— What to do —
All lines from the one with "Minute Media (50, 2540)" onward, through the last line of the records below, are to be retyped word for word.

— Dataset excerpts —
------------------------------------------------------------------------
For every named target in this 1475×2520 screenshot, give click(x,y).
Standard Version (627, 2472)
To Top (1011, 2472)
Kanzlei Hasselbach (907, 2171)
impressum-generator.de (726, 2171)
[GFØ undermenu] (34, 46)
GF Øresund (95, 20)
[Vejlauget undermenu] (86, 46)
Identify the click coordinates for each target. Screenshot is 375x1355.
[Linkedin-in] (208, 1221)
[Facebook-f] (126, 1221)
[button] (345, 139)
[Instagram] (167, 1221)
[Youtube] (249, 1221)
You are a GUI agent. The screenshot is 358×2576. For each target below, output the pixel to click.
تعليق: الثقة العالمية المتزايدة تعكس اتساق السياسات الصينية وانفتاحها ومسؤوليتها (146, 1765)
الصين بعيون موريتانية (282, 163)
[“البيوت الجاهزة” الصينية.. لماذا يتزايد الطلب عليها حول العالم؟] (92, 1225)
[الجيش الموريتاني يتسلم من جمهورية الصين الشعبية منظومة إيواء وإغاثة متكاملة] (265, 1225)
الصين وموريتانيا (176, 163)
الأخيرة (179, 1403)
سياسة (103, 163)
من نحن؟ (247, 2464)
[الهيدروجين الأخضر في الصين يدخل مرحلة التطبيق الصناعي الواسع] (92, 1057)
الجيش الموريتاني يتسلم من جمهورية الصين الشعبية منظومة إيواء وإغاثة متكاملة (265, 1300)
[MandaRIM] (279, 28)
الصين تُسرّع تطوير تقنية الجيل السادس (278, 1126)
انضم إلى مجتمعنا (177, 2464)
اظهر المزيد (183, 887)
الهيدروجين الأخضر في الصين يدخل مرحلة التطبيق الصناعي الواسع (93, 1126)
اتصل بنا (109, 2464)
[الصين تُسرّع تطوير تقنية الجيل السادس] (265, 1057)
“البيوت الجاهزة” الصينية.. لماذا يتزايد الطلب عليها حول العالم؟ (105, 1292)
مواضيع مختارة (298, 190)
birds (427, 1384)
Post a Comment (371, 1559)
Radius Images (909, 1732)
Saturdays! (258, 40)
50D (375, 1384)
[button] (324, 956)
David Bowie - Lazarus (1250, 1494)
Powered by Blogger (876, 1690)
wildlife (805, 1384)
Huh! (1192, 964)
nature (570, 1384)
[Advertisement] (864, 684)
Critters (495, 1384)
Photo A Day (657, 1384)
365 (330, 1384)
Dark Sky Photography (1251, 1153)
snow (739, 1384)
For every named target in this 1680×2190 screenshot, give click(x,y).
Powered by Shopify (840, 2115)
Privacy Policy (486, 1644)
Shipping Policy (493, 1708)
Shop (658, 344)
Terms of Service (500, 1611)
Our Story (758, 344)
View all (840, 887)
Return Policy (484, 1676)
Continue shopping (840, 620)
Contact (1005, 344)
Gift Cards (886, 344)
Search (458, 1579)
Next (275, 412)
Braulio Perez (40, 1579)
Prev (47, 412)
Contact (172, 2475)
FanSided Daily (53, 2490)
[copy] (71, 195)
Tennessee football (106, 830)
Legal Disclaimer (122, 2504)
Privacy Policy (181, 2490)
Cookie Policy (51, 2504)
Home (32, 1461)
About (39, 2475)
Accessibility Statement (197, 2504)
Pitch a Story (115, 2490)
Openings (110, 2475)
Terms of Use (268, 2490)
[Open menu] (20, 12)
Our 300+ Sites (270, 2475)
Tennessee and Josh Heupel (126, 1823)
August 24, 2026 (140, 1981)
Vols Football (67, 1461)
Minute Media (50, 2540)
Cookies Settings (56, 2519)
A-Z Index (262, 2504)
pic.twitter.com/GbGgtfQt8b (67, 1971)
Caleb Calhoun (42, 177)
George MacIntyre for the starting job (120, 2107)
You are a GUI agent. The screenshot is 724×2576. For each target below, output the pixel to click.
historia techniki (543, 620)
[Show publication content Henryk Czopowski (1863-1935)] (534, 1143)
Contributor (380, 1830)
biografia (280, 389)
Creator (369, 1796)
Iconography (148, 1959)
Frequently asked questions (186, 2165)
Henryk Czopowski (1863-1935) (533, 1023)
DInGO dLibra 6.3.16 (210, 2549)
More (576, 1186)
------------------------------------------------------------------------
— Solution for this exercise —
Minute Media (50, 2540)
Cookies Settings (56, 2519)
A-Z Index (262, 2504)
pic.twitter.com/GbGgtfQt8b (67, 1971)
Caleb Calhoun (42, 177)
George MacIntyre for the starting job (120, 2107)
You are a GUI agent. The screenshot is 724×2576. For each target below, output the pixel to click.
historia techniki (543, 620)
[Show publication content Henryk Czopowski (1863-1935)] (534, 1143)
Contributor (380, 1830)
biografia (280, 389)
Creator (369, 1796)
Iconography (148, 1959)
Frequently asked questions (186, 2165)
Henryk Czopowski (1863-1935) (533, 1023)
DInGO dLibra 6.3.16 (210, 2549)
More (576, 1186)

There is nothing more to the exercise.